- Work task
Only the pictures are to be omitted; every entry beneath should otherwise be duplicated exactly.

(Saved data entries)
++++++
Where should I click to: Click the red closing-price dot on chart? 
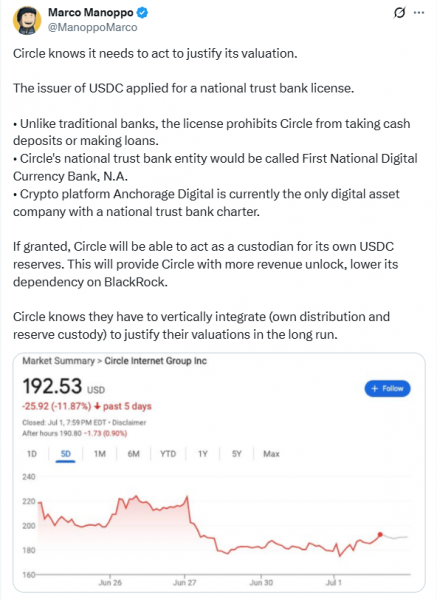(x=380, y=535)
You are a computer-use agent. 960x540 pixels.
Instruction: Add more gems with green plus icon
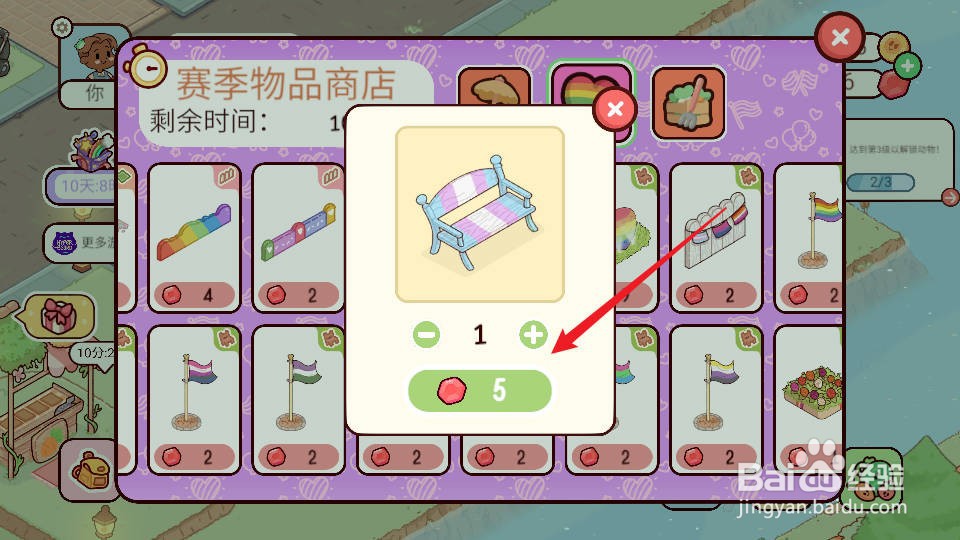pyautogui.click(x=907, y=66)
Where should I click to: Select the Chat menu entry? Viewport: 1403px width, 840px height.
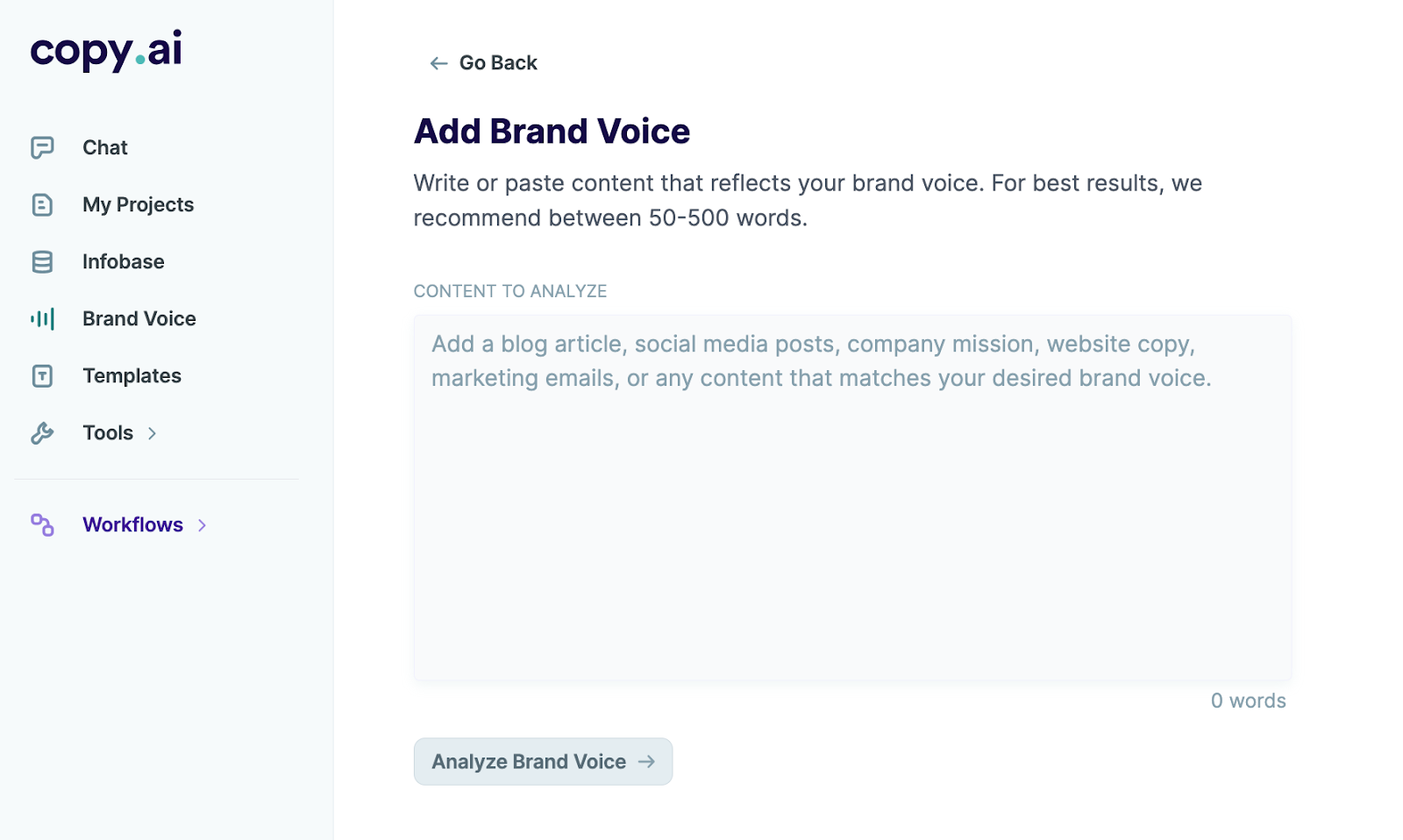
++++++
- Solved problem
Where should I click to: Click the red closing-price dot on chart? 
(x=380, y=535)
You are a computer-use agent. 960x540 pixels.
Instruction: Add more gems with green plus icon
pyautogui.click(x=907, y=66)
Where should I click to: Select the Chat menu entry? Viewport: 1403px width, 840px height.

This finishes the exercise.